## DESCRIPTION OF THE TASK:
The answer is the line with "Viewport: 602px width, 1185px" and every line after it to the end of the listing, retyped exactly. Pictures do not belong in it.

** MATERIAL TO PROCESS follows **

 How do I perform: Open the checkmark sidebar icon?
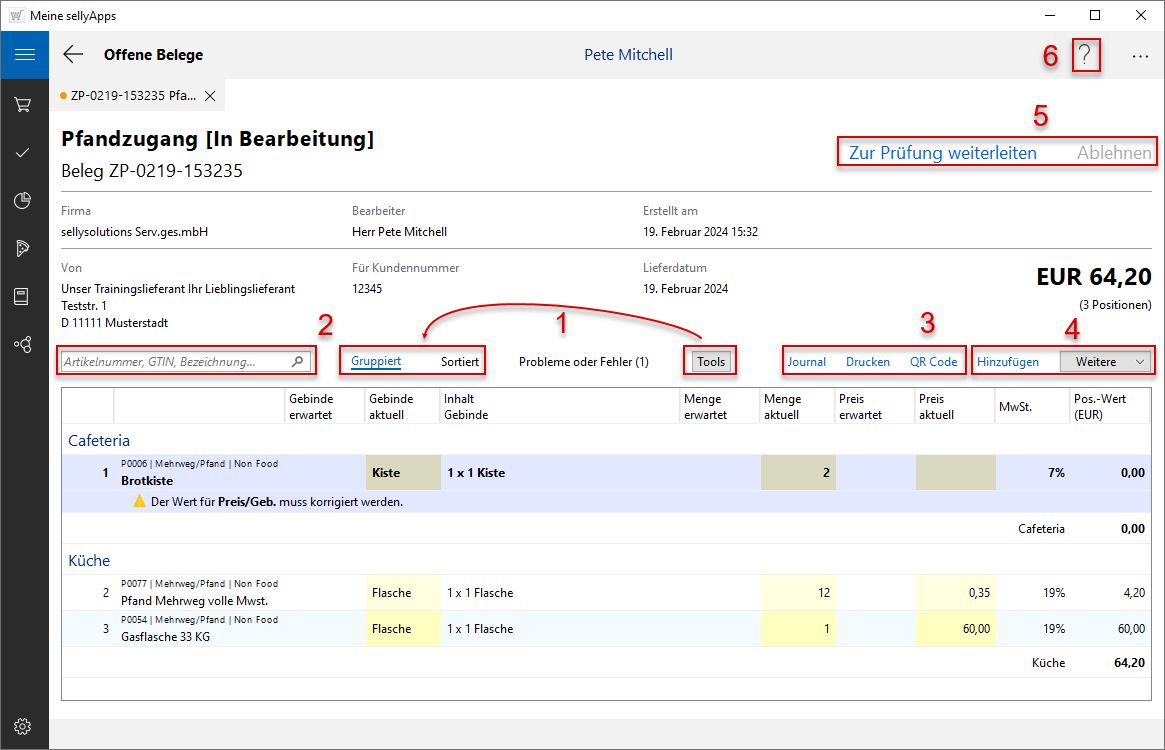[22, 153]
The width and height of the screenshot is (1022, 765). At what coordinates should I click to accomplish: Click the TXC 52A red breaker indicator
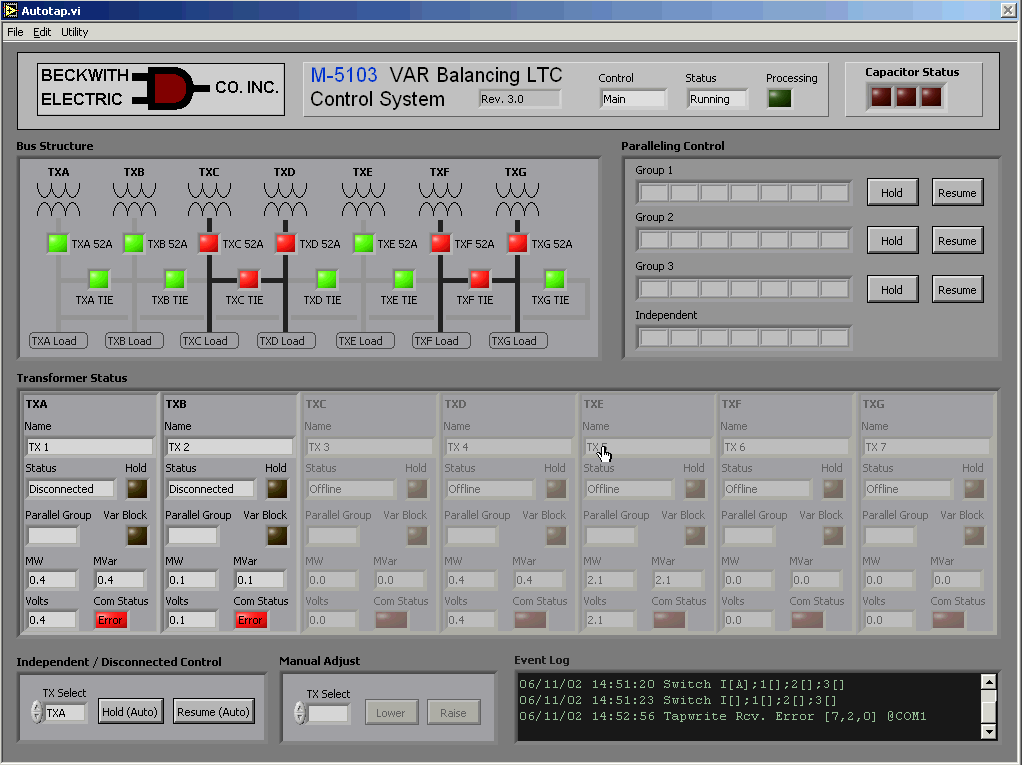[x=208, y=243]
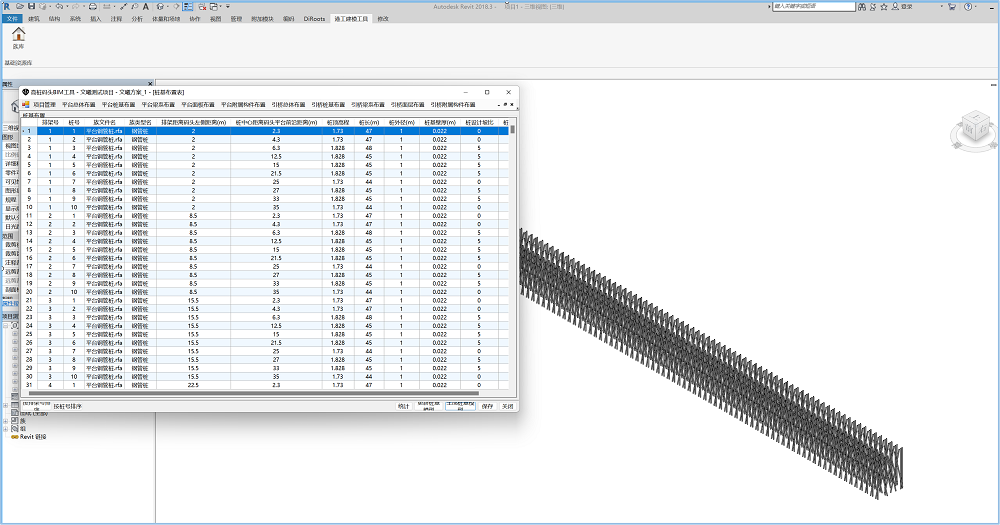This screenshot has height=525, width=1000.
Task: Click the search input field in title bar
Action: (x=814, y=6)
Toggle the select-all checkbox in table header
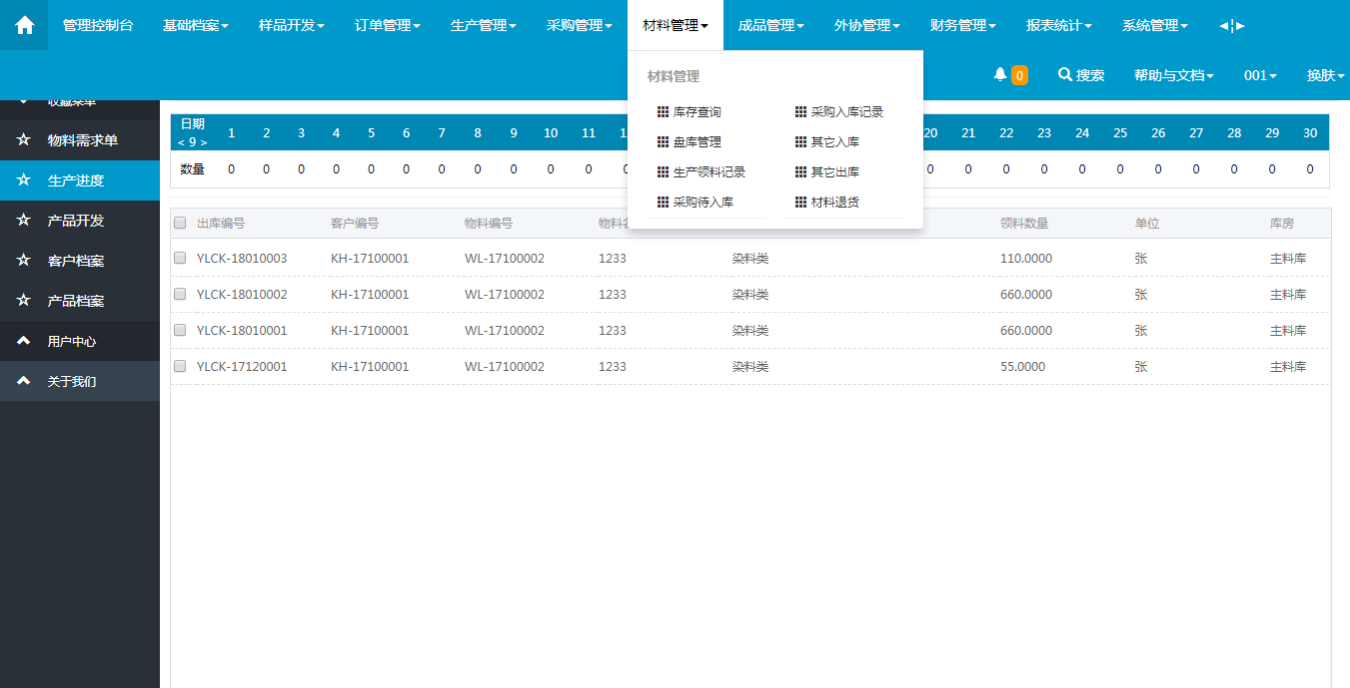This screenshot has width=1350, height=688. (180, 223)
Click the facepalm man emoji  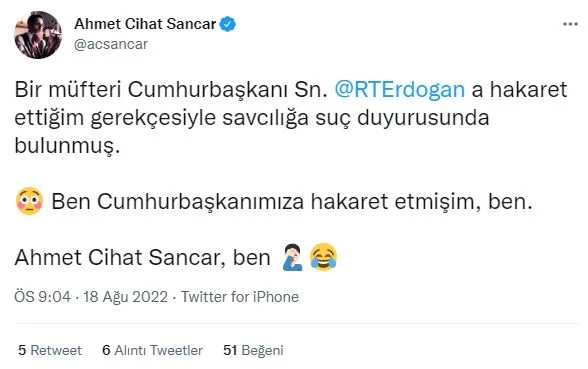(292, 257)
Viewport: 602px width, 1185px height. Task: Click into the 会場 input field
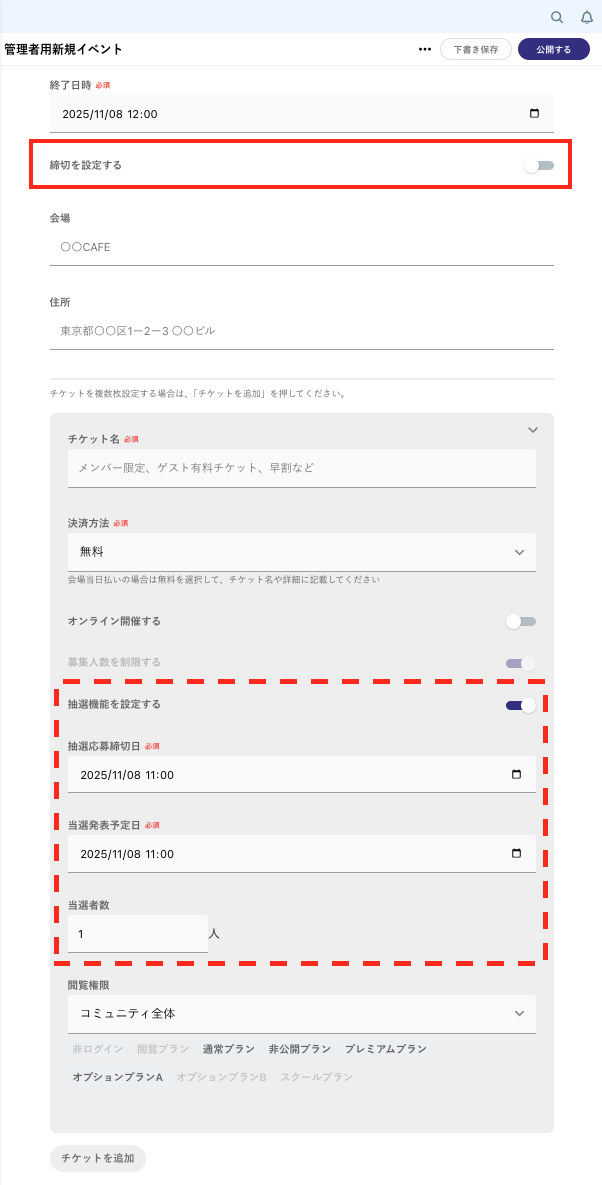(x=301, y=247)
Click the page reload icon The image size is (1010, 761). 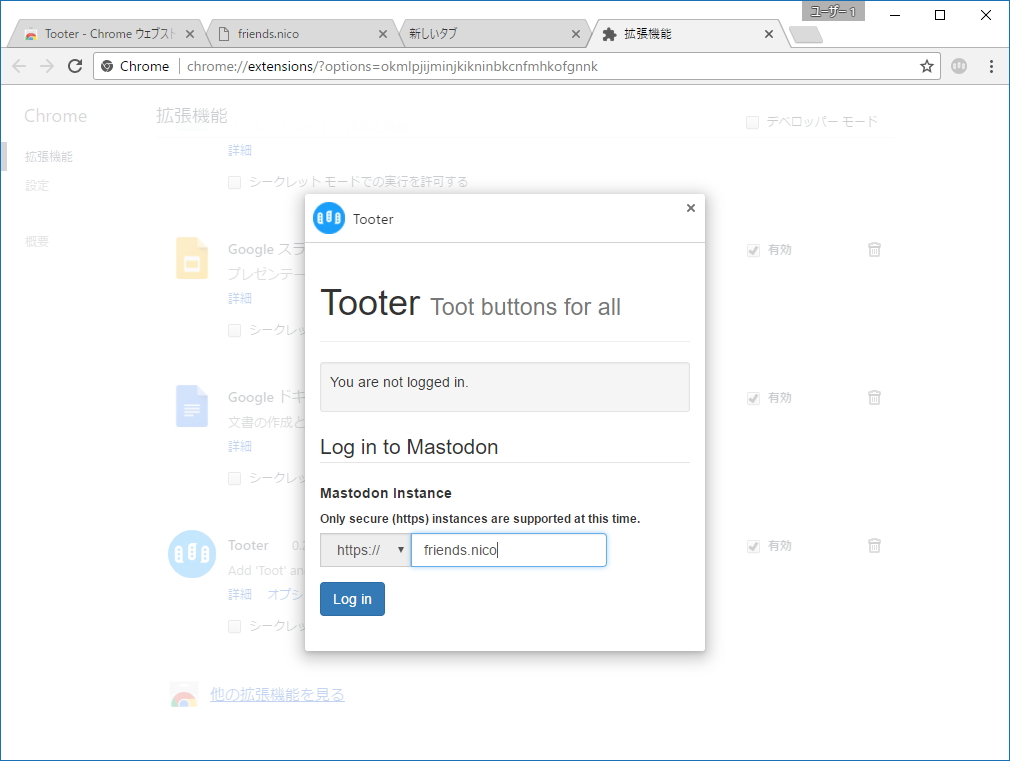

** End of MATERIAL TO PROCESS **

## YOUR RESPONSE:
Viewport: 602px width, 1185px height. Task: Click into the 会場 input field
(x=301, y=247)
Click the page reload icon The image size is (1010, 761). 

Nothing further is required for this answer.